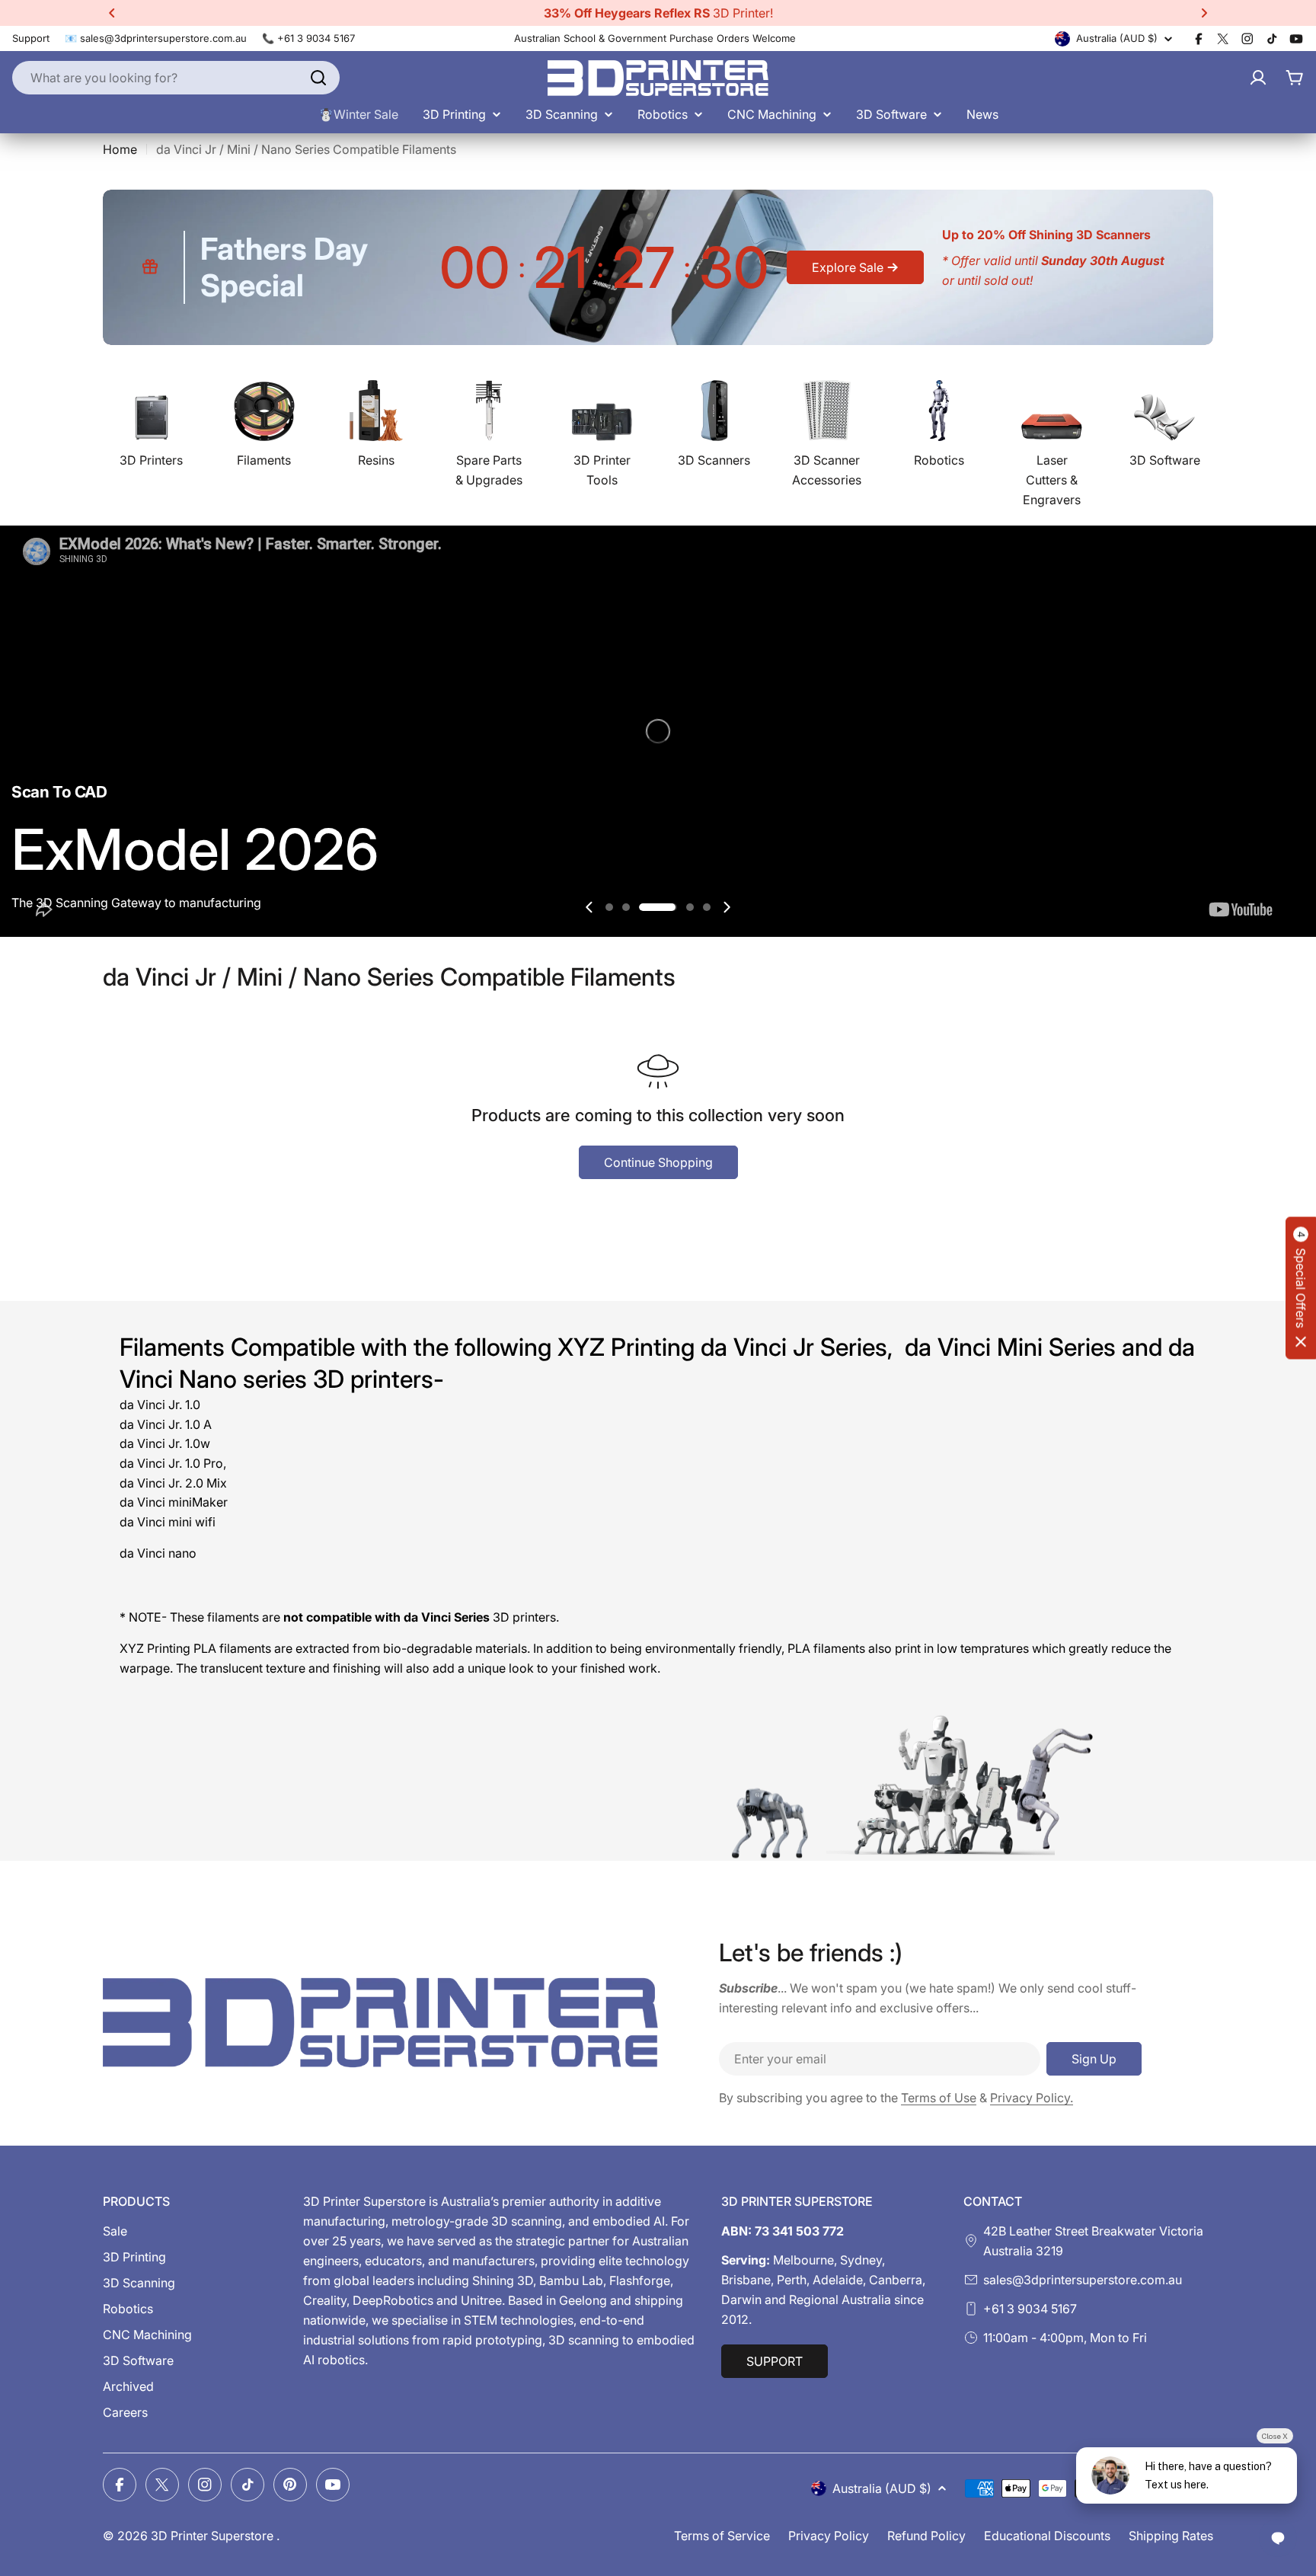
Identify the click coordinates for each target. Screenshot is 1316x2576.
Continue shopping (658, 1162)
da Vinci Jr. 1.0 (160, 1404)
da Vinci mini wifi (168, 1521)
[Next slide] (726, 907)
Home (120, 149)
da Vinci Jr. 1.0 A (166, 1424)
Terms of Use (938, 2097)
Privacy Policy (828, 2535)
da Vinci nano (158, 1553)
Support (31, 38)
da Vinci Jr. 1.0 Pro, (173, 1463)
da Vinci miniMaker (174, 1502)
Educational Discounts (1047, 2535)
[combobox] (176, 77)
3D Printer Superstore (213, 2535)
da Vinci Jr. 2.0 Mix (173, 1483)
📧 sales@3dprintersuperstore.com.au (156, 38)
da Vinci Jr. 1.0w (165, 1443)
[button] (112, 13)
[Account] (1258, 78)
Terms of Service (722, 2535)
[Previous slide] (589, 907)
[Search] (318, 78)
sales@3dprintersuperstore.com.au (1082, 2279)
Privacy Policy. (1031, 2097)
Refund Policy (926, 2535)
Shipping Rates (1171, 2535)
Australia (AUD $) (1117, 38)
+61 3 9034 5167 (1030, 2308)
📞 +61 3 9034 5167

·····

All lines that contain the word "Vinci" should be copied from the listing.

da Vinci Jr. 1.0 (160, 1404)
da Vinci mini wifi (168, 1521)
da Vinci Jr. 1.0 A (166, 1424)
da Vinci nano (158, 1553)
da Vinci Jr. 1.0 Pro, (173, 1463)
da Vinci miniMaker (174, 1502)
da Vinci Jr. 2.0 Mix (173, 1483)
da Vinci Jr. 1.0w (165, 1443)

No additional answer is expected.